Depois do repasto, fomos até à praia, que ficava a escassos metros de onde nos encontrávamos.
As estrelas apareciam timidamente por entre algumas nuvens que deambulavam na noite, com um ligeiro vento a soprar como companhia.
Passeámos pelo passadiço de ripas de madeira, sentindo a aragem gélida entre a pele e os ossos.
- Gostei da tua ideia, mas está frio - comentei.
- Queres ir embora?
- Não, não é isso. Só me estou a queixar... Esquece!
- Acho que tenho um casaco a mais no carro. Vou buscá-lo.
Estávamos ainda perto do estacionamento, por isso não demorou muito para que começasse a sentir o meu corpo mais quente.
- Estás melhor?
- Sim, obrigado. Estavas a dizer-me que te dás bem com o teu irmão. Eu acho que deve ser complicado trabalhar com familiares. No pouco tempo que ajudei a minha mãe, desentendi-me por várias vezes com a minha irmã...

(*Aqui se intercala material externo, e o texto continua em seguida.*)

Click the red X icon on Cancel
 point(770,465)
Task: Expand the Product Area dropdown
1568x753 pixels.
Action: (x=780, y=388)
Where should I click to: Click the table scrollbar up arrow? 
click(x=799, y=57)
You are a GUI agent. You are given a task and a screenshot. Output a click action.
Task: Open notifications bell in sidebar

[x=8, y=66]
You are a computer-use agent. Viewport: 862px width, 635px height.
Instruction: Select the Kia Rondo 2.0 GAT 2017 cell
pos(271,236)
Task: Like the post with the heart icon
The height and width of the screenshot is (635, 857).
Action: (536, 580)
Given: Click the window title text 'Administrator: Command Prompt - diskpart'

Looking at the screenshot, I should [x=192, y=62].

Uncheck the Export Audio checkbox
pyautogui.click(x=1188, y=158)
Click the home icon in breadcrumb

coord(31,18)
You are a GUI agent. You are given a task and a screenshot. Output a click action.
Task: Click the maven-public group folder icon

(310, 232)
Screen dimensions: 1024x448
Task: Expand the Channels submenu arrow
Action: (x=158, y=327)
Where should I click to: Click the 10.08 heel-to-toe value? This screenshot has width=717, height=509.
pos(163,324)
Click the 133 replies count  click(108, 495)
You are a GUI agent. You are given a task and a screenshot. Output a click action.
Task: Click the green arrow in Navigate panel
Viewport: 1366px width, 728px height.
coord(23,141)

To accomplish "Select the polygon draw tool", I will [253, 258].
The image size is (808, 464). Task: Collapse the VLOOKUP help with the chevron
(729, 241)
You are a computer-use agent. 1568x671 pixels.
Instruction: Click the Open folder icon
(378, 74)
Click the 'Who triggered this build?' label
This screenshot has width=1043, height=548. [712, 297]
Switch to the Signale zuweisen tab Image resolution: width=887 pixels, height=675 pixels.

- Nós os dois somos diferentes, mas isso não pode nem deve interferir no trabalho. Não quer dizer que de vez em quando isso não aconteça, não é...? Ia-te perguntar o que tu fazes, já que a tua tia não conseguiu explicar-me, mas não quero falar mais de trabalho. Costumas ir a Bragança?
- Não. - Era a verdade. Detestava fazer a viagem e egoísta, preferia que fossem os meus pais a visitarem-me - Vou apenas em algumas épocas festivas, nas férias vou para um sítio bem distante de lá...
- Porquê? Já percebi que tens uma relação... como hei-de dizer... complicada com a tua irmã, mas e com os teus pais?
- Dou-me bem com eles, mas prefiro trocar com eles um telefonema do que uma visita pessoal. Não é por nada, acho que simplesmente me habituei a viver sozinha, a fazer o que quero, sem ter aquelas preocupações sufocantes em cima de mim... - respondi.
- Imagino que seja também por isso que não vais lá mais vezes... - disse, olhando para mim.
Desviei o olhar dele e falei:
- Preferia mudar de assunto, se não te importas. - Ora aí estava algo que optava por não dissecar: anos de discussões, ciúmes e acusações entre mim e a Tânia, a maninha mais nova.
- Acho que é difícil entre raparigas. As minhas irmãs, mais uma vez, meias-irmãs...
- Surpreendes-me de cada vez que falas na tua família!
- Pois... Elas também não se davam. Agora está melhor, mas volta e meia discutem...
- Tens de me dizer que família não tem os seus problemas...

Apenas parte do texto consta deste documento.